Americans are “searching beyond the two parties for bold and effective leadership,” Schoen and Caddell say in an article they wrote for The Wall Street Journal
And they point to a poll that Schoen conducted showing that 57 percent of voters now say there is a need for a third party.
“The American people are desperate for a leader who stands outside of the political establishment currently running Washington. A leader who can speak for the American majority — offering not just rhetoric, but a new direction and a proven record of getting things done,” they say.
Both men have worked as pollsters for Democratic presidents, Caddell with Jimmy Carter and Schoen with Bill Clinton. They point to the challenges from third-party candidates John Anderson, who carried 7 percent of the vote, in 1980 and Ross Perot, who got nearly 19 percent 12 years later.
“We have seen in the past where economic distress and political alienation can lead,” the pollsters write. “And the conditions in those years were nowhere near as severe as they are today.”
The idea of a third-party candidate has been in the wind for some time as disillusion with both President Barack Obama and the crop of GOP candidates has grown.
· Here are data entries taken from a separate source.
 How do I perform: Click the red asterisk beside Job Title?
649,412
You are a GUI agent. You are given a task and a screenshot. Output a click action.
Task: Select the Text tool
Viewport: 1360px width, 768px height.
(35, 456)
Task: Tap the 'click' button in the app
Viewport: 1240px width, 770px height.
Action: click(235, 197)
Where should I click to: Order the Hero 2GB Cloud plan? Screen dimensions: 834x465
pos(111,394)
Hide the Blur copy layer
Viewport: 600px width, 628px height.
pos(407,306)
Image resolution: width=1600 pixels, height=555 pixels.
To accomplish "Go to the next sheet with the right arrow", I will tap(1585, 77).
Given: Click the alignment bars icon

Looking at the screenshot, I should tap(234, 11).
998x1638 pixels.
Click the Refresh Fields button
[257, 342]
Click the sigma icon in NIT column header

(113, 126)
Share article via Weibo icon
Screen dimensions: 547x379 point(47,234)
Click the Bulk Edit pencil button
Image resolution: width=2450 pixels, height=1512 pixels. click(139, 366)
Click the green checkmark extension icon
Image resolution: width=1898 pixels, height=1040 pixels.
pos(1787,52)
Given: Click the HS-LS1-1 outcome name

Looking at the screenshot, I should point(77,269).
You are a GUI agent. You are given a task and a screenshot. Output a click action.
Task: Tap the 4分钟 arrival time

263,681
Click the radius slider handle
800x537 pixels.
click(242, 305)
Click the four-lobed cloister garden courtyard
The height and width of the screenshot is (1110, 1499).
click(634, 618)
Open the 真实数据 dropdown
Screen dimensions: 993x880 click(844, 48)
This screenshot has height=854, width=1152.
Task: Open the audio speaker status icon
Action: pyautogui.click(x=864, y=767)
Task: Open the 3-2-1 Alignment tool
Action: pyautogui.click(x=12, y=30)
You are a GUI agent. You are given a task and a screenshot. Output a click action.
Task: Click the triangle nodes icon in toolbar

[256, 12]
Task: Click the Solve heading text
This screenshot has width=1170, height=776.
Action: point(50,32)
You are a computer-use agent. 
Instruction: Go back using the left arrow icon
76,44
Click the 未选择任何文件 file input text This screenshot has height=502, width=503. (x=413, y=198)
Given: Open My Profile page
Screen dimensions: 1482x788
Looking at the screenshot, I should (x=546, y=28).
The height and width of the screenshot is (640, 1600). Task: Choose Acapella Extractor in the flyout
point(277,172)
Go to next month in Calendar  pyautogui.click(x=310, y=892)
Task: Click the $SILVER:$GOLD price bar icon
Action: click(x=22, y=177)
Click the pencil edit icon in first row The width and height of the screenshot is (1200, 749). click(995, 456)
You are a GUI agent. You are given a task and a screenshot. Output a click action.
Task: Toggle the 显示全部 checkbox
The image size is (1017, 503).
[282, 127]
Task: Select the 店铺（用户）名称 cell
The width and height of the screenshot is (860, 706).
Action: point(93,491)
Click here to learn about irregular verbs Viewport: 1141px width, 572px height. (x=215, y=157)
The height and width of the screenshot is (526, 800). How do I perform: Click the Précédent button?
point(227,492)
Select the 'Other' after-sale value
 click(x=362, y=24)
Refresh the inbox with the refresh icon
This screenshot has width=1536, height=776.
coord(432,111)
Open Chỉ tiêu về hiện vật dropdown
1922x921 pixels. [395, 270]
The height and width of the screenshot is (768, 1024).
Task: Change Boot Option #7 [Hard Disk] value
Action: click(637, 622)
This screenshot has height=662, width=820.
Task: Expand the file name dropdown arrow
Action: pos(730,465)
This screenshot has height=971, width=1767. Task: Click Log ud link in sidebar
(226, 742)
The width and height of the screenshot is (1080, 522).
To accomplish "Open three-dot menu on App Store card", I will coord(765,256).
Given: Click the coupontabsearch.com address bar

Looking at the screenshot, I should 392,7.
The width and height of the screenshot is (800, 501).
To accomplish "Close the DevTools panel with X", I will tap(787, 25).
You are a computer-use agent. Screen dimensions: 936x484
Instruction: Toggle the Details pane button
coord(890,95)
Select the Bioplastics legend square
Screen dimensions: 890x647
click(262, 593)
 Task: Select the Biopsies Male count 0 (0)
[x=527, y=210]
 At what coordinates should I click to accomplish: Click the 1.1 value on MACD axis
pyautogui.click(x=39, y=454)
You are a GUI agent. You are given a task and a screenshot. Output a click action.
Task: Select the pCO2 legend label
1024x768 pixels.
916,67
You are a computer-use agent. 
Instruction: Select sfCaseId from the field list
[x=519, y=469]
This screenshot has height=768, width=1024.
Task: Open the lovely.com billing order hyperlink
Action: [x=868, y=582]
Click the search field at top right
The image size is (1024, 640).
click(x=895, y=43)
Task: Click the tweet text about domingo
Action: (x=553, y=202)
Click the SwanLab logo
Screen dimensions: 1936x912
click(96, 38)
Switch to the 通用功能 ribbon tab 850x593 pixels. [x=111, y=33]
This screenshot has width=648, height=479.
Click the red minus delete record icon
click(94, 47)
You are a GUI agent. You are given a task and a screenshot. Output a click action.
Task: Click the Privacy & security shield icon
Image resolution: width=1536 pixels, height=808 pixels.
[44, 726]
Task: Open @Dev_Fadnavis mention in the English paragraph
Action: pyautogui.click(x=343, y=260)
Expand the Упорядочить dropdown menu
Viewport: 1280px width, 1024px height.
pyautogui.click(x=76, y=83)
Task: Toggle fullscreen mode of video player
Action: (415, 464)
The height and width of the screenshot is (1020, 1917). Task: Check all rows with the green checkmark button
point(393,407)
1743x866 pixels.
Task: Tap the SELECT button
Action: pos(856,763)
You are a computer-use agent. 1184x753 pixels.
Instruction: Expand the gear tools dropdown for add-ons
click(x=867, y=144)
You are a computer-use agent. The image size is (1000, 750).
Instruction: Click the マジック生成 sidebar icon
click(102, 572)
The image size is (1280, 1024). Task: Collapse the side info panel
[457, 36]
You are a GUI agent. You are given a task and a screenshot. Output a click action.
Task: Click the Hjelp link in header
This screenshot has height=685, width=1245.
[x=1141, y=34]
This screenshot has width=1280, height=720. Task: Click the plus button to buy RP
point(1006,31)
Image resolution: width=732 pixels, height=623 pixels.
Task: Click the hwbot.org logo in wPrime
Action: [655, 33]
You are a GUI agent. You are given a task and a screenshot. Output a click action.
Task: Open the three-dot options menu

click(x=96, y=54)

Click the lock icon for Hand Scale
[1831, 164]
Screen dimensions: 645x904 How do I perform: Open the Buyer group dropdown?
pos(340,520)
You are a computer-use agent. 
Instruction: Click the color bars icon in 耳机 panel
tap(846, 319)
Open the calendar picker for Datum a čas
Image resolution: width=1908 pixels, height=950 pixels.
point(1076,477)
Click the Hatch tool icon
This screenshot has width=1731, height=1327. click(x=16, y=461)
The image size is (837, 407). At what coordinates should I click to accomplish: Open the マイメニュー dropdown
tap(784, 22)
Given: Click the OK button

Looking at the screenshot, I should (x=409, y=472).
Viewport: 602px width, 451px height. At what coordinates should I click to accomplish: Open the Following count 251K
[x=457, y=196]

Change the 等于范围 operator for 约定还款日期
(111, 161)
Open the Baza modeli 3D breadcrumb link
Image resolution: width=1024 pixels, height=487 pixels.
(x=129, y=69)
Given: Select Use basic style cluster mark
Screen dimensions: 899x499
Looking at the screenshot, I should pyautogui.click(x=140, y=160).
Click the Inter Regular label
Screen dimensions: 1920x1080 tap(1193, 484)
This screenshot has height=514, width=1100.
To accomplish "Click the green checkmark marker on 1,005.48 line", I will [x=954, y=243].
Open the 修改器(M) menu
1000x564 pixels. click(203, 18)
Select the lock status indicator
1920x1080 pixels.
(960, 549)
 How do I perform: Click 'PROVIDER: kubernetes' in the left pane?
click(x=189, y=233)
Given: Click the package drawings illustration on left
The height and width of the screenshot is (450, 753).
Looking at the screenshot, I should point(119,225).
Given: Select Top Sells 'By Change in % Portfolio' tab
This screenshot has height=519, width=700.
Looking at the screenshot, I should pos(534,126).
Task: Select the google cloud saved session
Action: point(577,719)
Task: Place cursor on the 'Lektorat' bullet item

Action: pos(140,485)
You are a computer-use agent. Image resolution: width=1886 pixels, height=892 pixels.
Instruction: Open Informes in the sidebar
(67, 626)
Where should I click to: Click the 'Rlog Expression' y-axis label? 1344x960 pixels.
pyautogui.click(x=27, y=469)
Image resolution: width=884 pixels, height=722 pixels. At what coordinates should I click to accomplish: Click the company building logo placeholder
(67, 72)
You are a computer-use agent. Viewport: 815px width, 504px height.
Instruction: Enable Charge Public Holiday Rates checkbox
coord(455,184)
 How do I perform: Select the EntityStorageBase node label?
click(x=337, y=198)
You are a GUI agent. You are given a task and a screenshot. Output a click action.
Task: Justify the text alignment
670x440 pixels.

This month, former Clinton aide James Carville also predicted one would emerge, and former New York City Mayor Ed Koch told Newsmax
he would like to see columnist George Will or current New York Mayor Michael Bloomberg run.
The Wall Street Journal article points to several places where the third-party candidate could crop up, a mercurial run from someone such as Donald Trump, from the center with a candidate from the bipartisan Americans Elect, or with a tea party candidate from the right.
“The tea party movement is functioning as a quasi-third party already, having already demonstrated an unprecedented level of activism, enthusiasm and influence over the primary and general-election outcomes during the 2010 midterms — and, most recently, driving the debate over the debt ceiling,” Schoen and Caddell say.
“The political order as we know it is deteriorating and disintegrating, and politics abhors a vacuum. So there is very good reason to believe that a credible third party, or even fourth political party, may be on the ballot in 2012. The American people clearly are looking for alternatives. Now.”